As for the seismic interpretation system, the computer processor or processors and computer memory of the seismic interpretation workstation (922) may be co-located with the seismic interpreter, while in other cases the computer processor and memory may be remotely located from the seismic interpreter, such as on “the cloud.” In the latter case, the seismic or attribute images may only be displayed on a screen, including a laptop or tablet local to the seismic interpreter, who may interact with the computer processor via instructions sent over a network, including a secure network such as a virtual private network (VPN).
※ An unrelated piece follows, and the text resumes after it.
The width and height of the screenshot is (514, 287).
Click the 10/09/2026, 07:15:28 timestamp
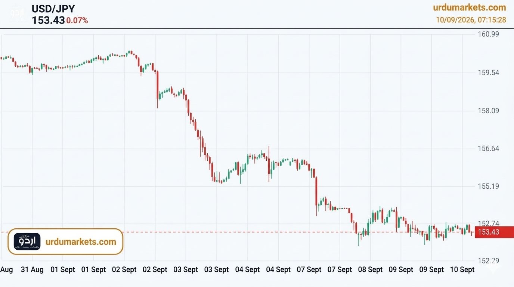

Once a drilling target (145) has been determined from the seismic interpretation and prior to the commencement of drilling, a wellbore plan may be generated using a wellbore planning system (918). The wellbore plan may include a starting surface location of the wellbore, or a subsurface location within an existing wellbore, from which the wellbore (902) may be drilled. Further, the wellbore plan may include a terminal location that may intersect with the targeted hydrocarbon bearing formation and a planned wellbore path (150) from the starting location to the terminal location. In other words, the wellbore path (150) may intersect a previously located hydrocarbon reservoir (115).
Typically, the wellbore plan is generated based on best available information at the time of planning from a geophysical model, geomechanical models encapsulating subterranean stress conditions, the trajectory of any existing wellbores (which it may be desirable to avoid), and the existence of other drilling hazards, such as shallow gas pockets, over-pressure zones, and active fault planes. Furthermore, the wellbore plan may consider other engineering constraints such as the maximum wellbore curvature (“dog-log”) that the drillstring (906) may tolerate and the maximum torque and drag values that the drilling system (900) may tolerate.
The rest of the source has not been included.